> [Task prompt]
Pictures aside, copy exactly the lines running from the one with "Where should I click to: Visit" to the end of the records.

Collected data:

======

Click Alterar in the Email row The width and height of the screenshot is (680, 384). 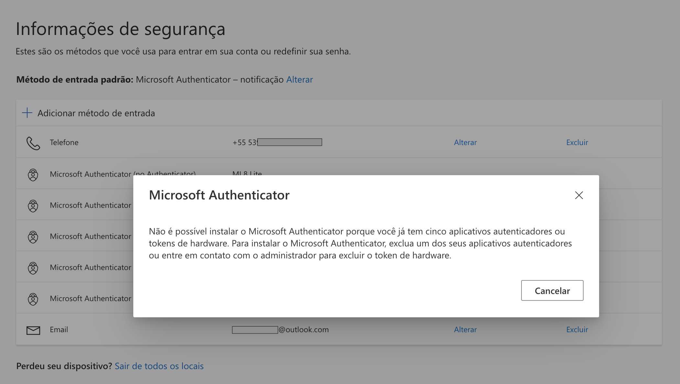tap(465, 330)
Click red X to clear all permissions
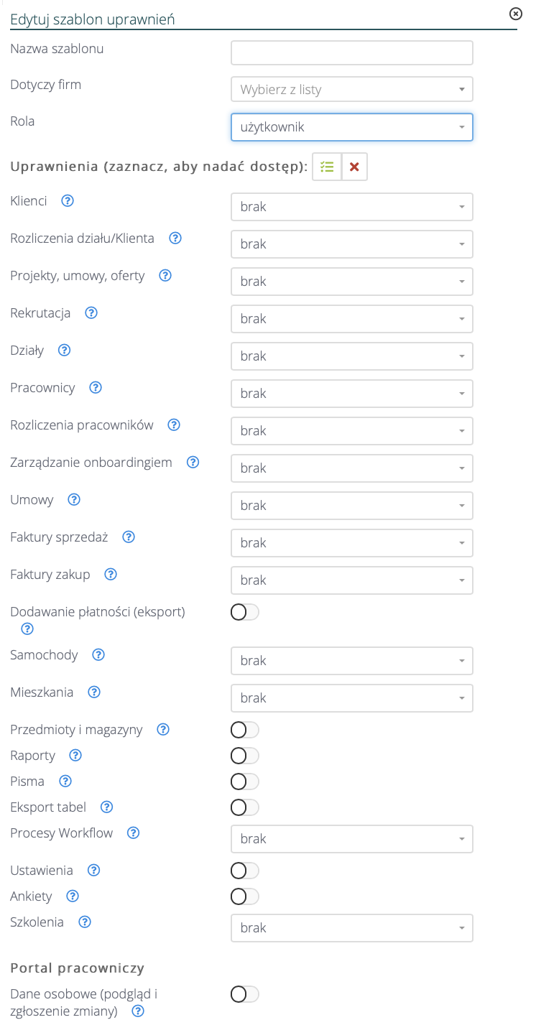Viewport: 536px width, 1020px height. pyautogui.click(x=354, y=167)
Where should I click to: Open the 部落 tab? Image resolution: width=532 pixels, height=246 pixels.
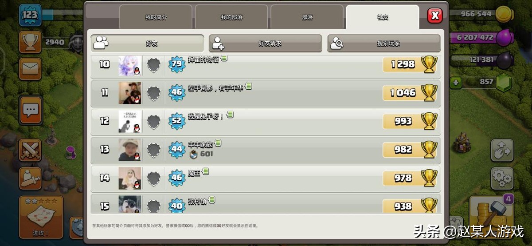coord(307,17)
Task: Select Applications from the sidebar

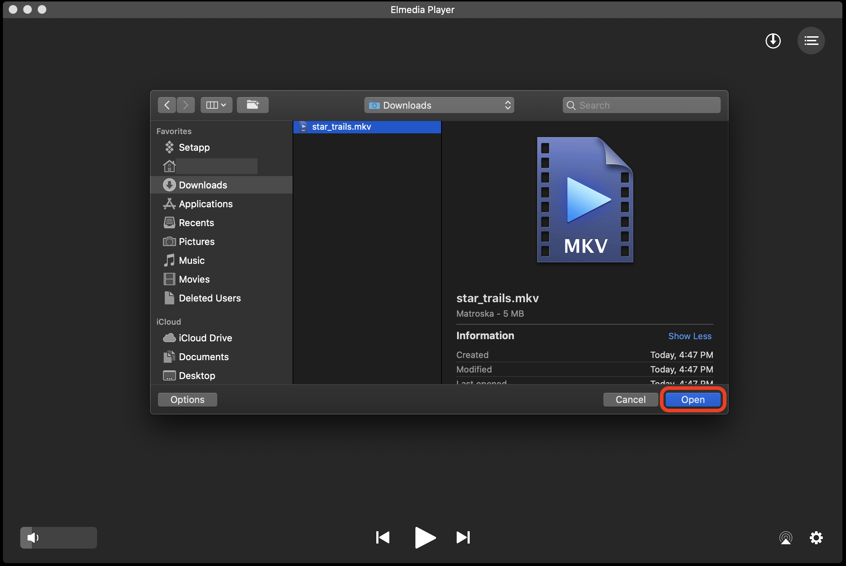Action: (205, 203)
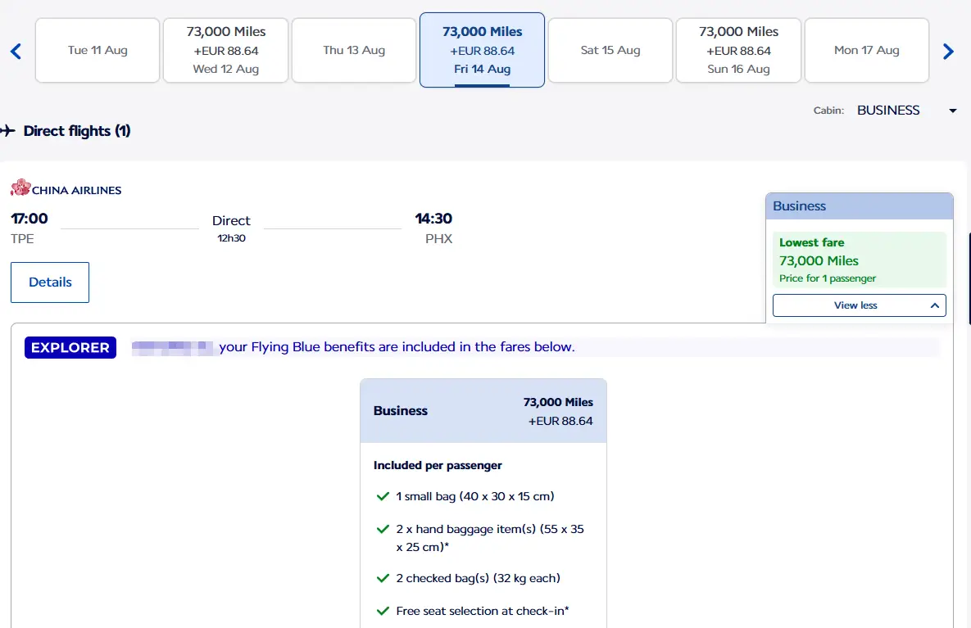Click the checkmark next to 2 checked bags
The width and height of the screenshot is (971, 628).
click(382, 578)
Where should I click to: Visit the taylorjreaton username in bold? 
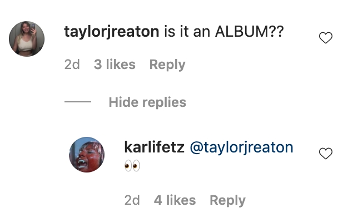tap(112, 32)
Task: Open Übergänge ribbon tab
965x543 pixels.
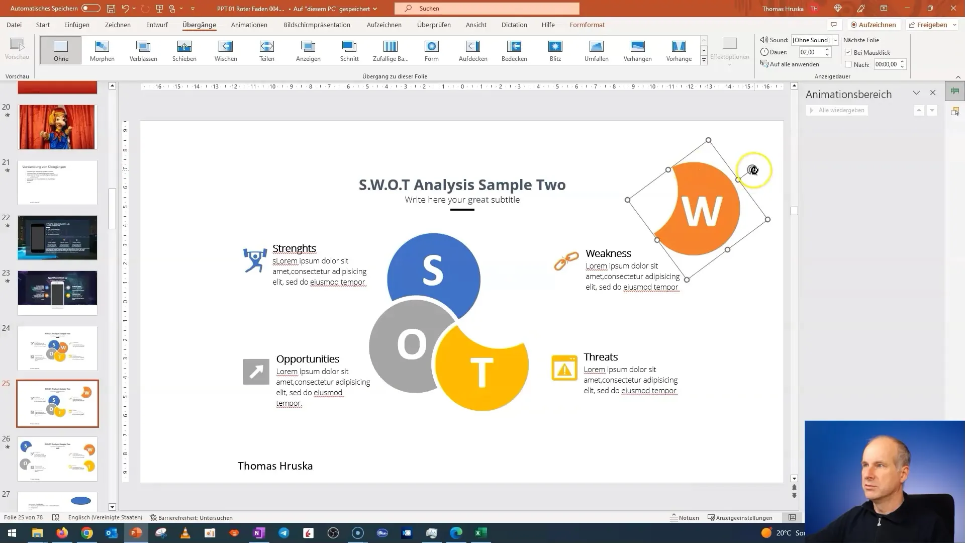Action: (199, 25)
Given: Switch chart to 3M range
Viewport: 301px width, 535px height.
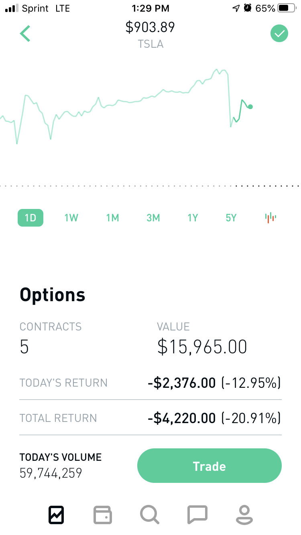Looking at the screenshot, I should click(x=153, y=218).
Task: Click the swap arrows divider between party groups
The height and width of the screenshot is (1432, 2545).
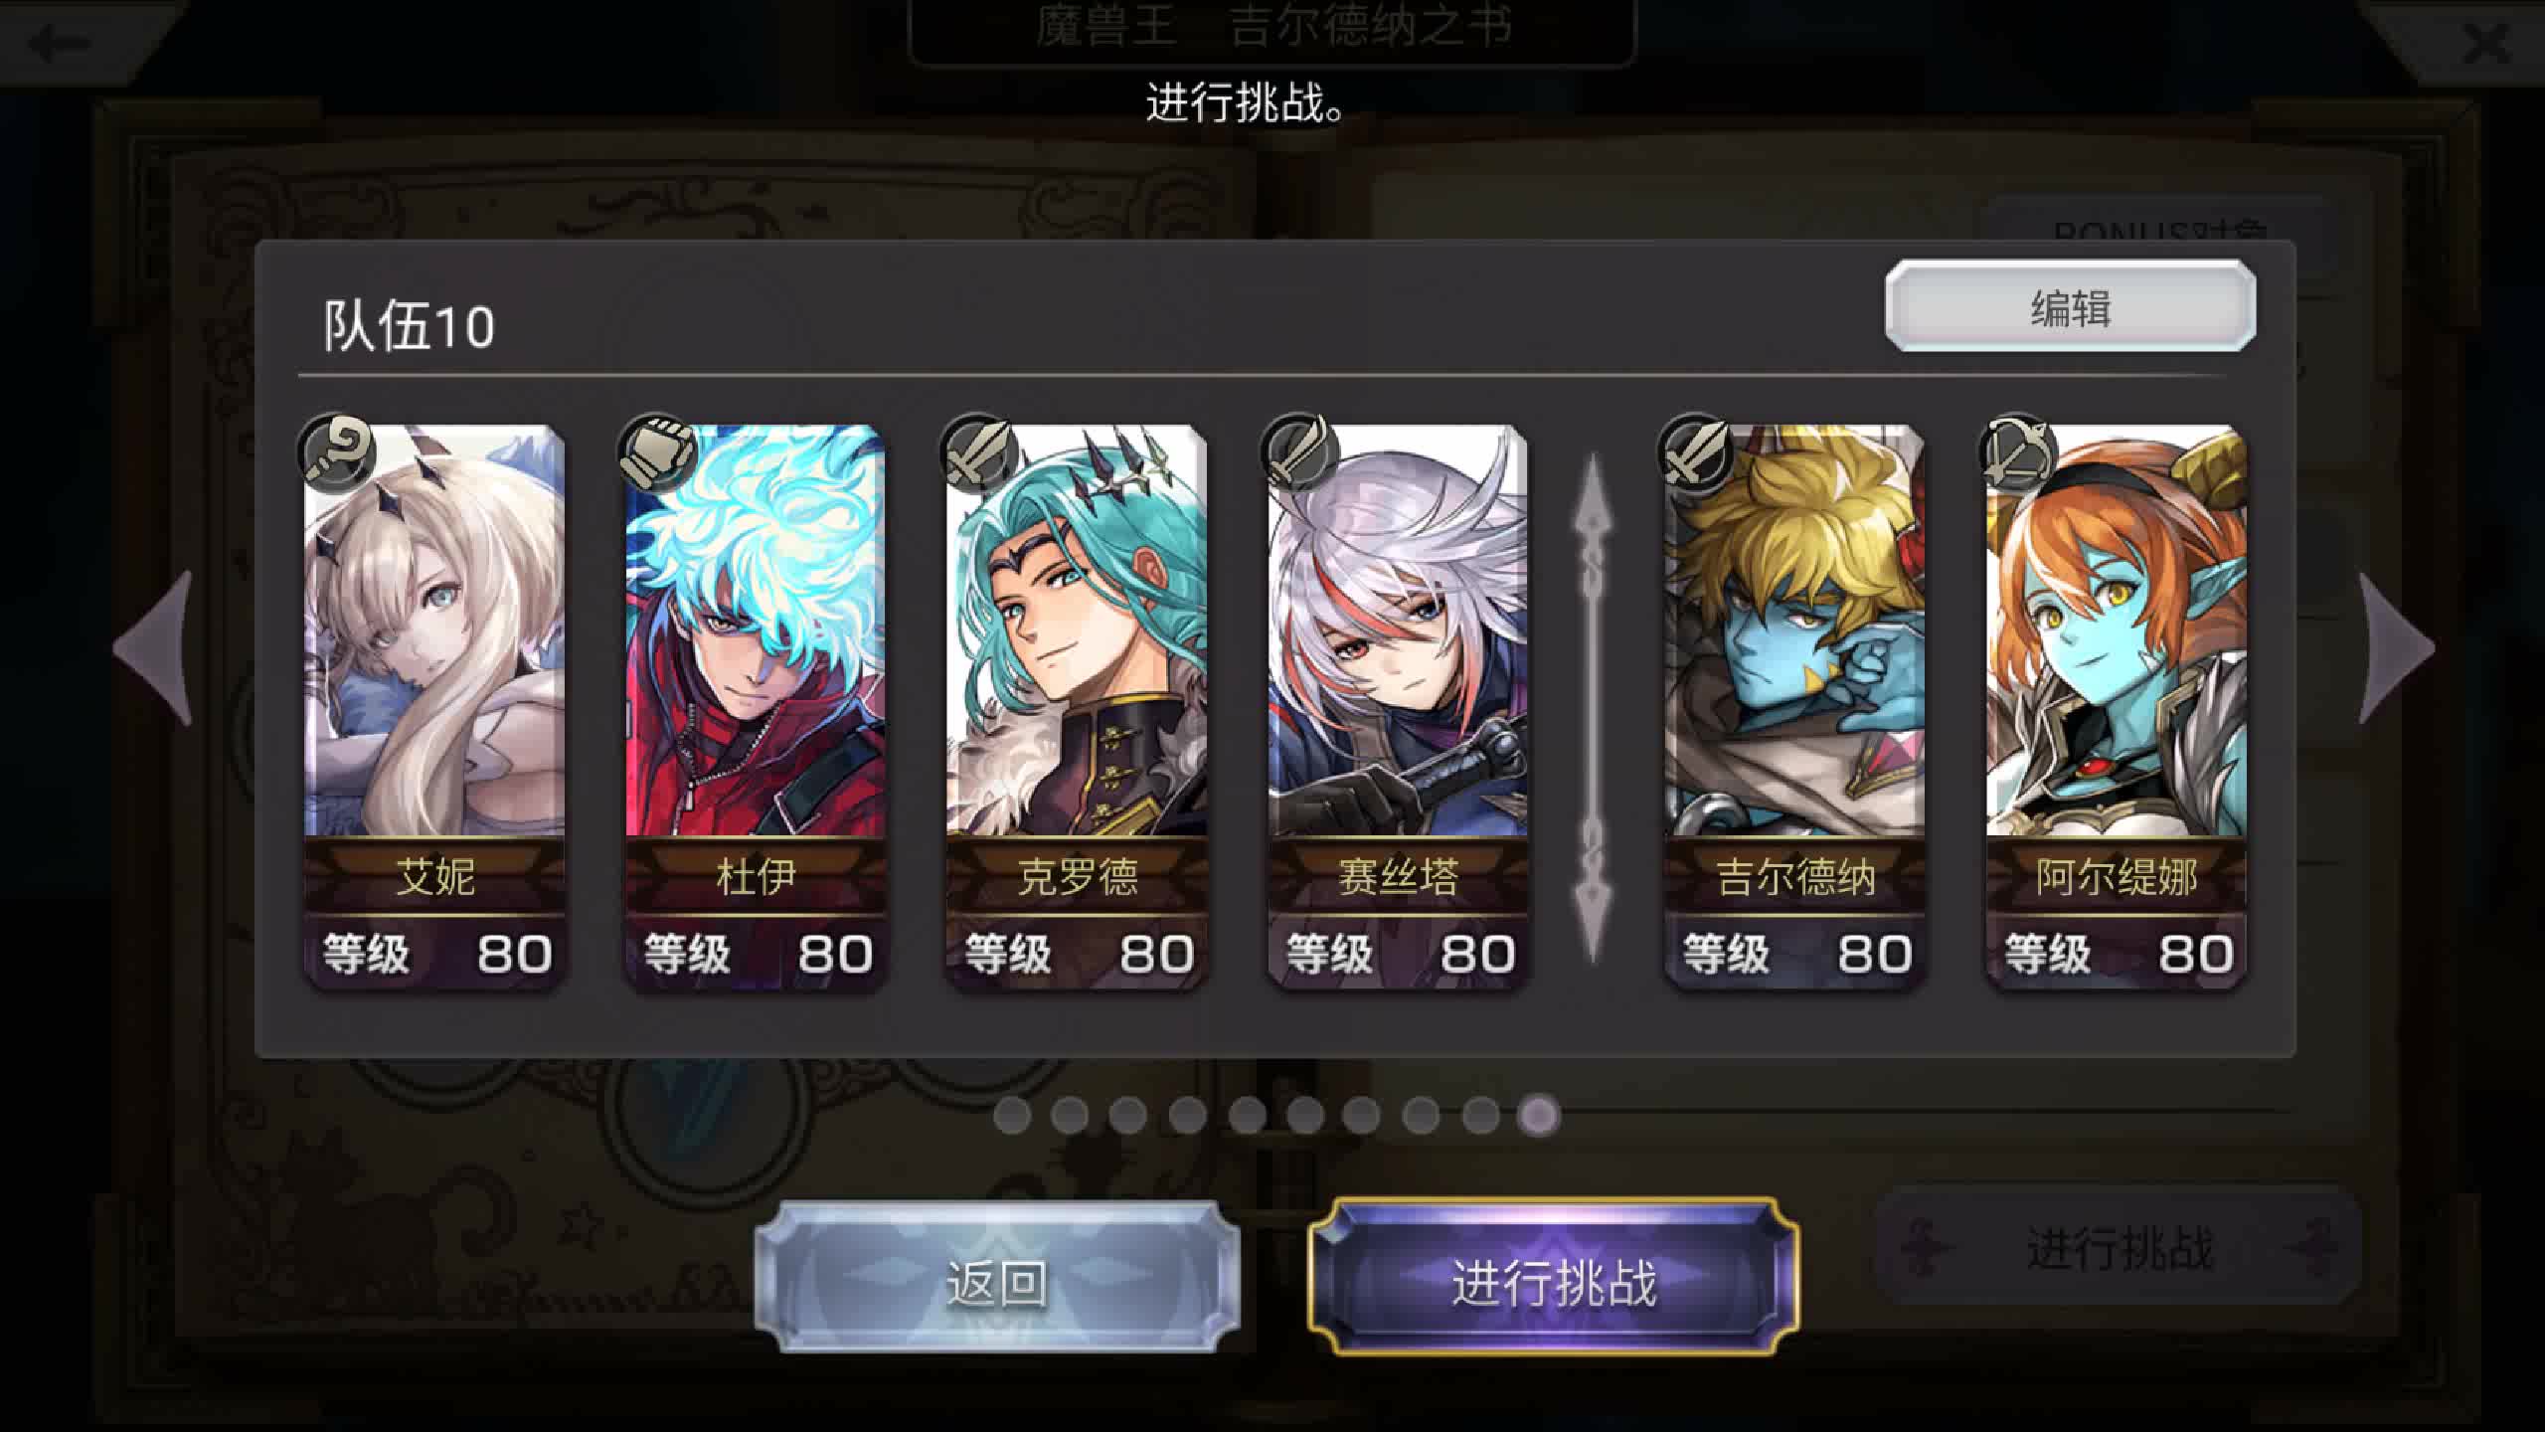Action: 1593,708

======

> [Task output]
Where should I click to: Visit the taylorjreaton username in bold? 
tap(112, 32)
Task: Open Übergänge ribbon tab
965x543 pixels.
Action: (199, 25)
Given: Switch chart to 3M range
Viewport: 301px width, 535px height.
Looking at the screenshot, I should click(x=153, y=218).
Task: Click the swap arrows divider between party groups
The height and width of the screenshot is (1432, 2545).
Action: 1593,708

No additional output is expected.